Many great apps for the Mac, iPad, and iPhone will keep track of your to-do list. But what about other lists—ones that aren’t composed of things you have to do but instead are just lists of things?
For example, I have lists of library books I want to check out, groceries I want to buy, and gear I want to take with me on my next business trip. I’m constantly referring to and adding to those lists, so I call them running lists. To-do apps per se aren’t always right for them, but plenty of other apps could be.
For a number of good reasons, I initially tried to use my go-to task planner, OmniFocus, to maintain other lists. First, in most cases, using a single app is better than using two. Second, OmniFocus works on both iOS and OS X, and syncs quickly and reliably. Third, OmniFocus has some clever location-aware tricks up its sleeve. For instance, I could create a context called ‘Grocery Store’, and OmniFocus would search for grocery stores near me and display them on a map right in the app. Using that feature, I could step off a plane anywhere and know where to go if I needed, say, some rutabagas.
But after using OmniFocus to manage my running lists for a month, I decided against it. For one thing, I don’t travel much and found that I rarely used the location-aware features. But an even bigger strike against OmniFocus for me was the fact that it was already so essential to the way I manage my tasks that I didn’t want to clutter up that workflow by mixing in a bunch of other lists.
First I went to the opposite extreme and tried using plain-text files for running lists. Armed with nvALT, Dropbox, and a good iOS text editor (I’m currently using WriteRoom for this purpose), I could easily sync text files across my Mac, iPhone, and iPad. (If you use Evernote, you can make text lists there, too.) I created individual text notes for each of my running lists. They were easy to sync and didn’t require additional apps beyond the ones I was already running. I found, however, that adding items to my lists in text files and in Evernote was a hassle, requiring extensive tapping and scrolling. I wanted something easier for running lists, so I kept looking.
Next I looked at Clear, an iPhone and Mac app that makes creating, managing, and deleting lists fun. Clear has a unique touch-friendly user interface that enables you to manage running lists with pulls, swipes, and pinches. It also emits very satisfying sound effects as you move, create, and strike off items from your running list. I very nearly stuck with Clear, but I wanted still more features and kept looking.
Next I tried an iPhone app called Checkmark. Like Clear, Checkmark’s developers spent a lot of time on the user interface, and it shows: The app is easy to pick up and start using right away. Checkmark also has great location support that ties locations to entire lists, not to individual items. The Grocery Store list, for instance, will appear when I arrive at my local grocery store. As much as I liked Checkmark, though, it fell short, too: No complementary Mac version is available, and you can’t add tasks to it with Siri.
Finally, I decided to try Apple’s Reminders app for my lists—and it worked. Reminders delivers the features I like most: easy capturing, syncing, and sharing. I wanted to be able to add items quickly with Siri, and Reminders delivers. Telling Siri, “Add gouda to my grocery list” does just what I want it to, witout my having to to open any apps or do any tapping, scrolling, or searching. I have multiple running lists, and this capture method works great with them.
Furthermore, with versions of Reminders for the Mac, iPad, and iPhone, I can edit and review these lists from anywhere. Finally, Reminders lets me share my lists with my wife and coworkers. (To share a Reminders list, tap the radar icon in the Mac app or from Reminders in iCloud.com.) Since I share the grocery list with my wife, the gouda shows up on her iPhone as well as on mine.
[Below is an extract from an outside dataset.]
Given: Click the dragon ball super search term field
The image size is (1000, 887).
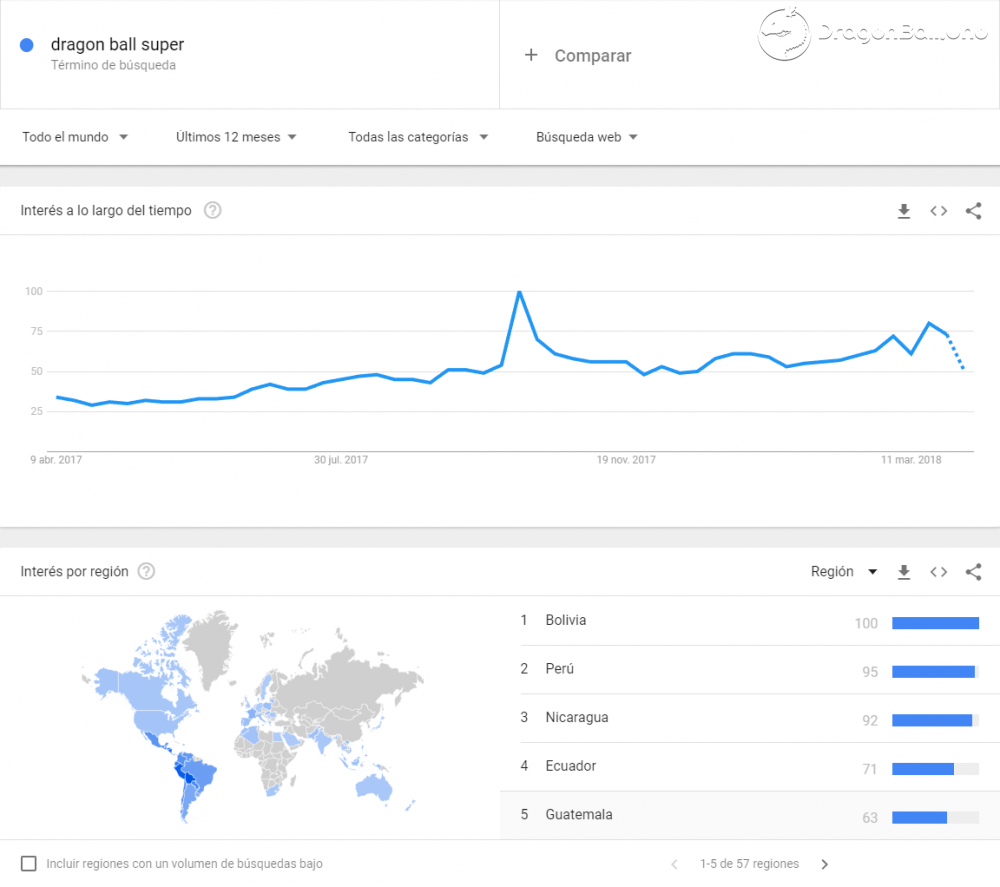Looking at the screenshot, I should pos(249,54).
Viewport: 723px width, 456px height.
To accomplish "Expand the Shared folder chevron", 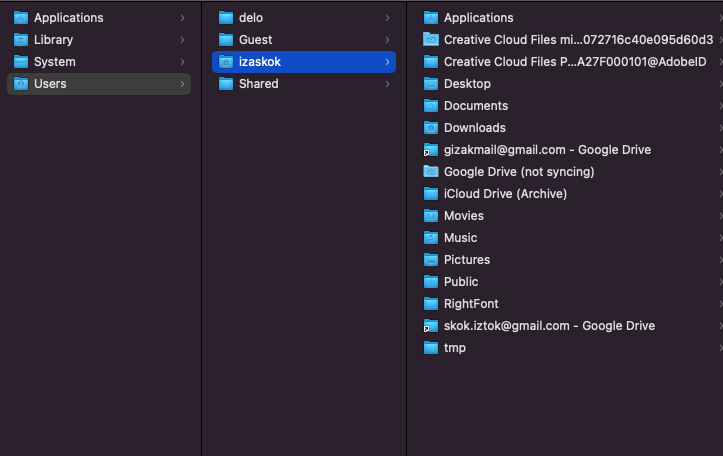I will [387, 84].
Reminders isn’t perfect. Though it supports location-aware notices, that feature isn’t particularly easy. You have to set the location on each individual Reminder item. Checkmark handles this task much more elegantly, letting you attach the location to a list as a whole. Moreover, in Reminders, you must either enter the grocery store address or create a grocery store contact and add the entry that way, which is a pain. But again, since I don’t use the location-aware feature for running lists that often anyway, this shortcoming wasn’t a deal killer for me; otherwise, I would probably have chosen Checkmark or OmniFocus.
Plenty of other apps available for both iOS and the Mac can manage lists for you. Nevertheless, I was surprised that, at the end of my journey, Reminders was the best option for me. It provides the right mix of features, including easy capture with Siri, syncing between devices, and sharing my lists with those important to me.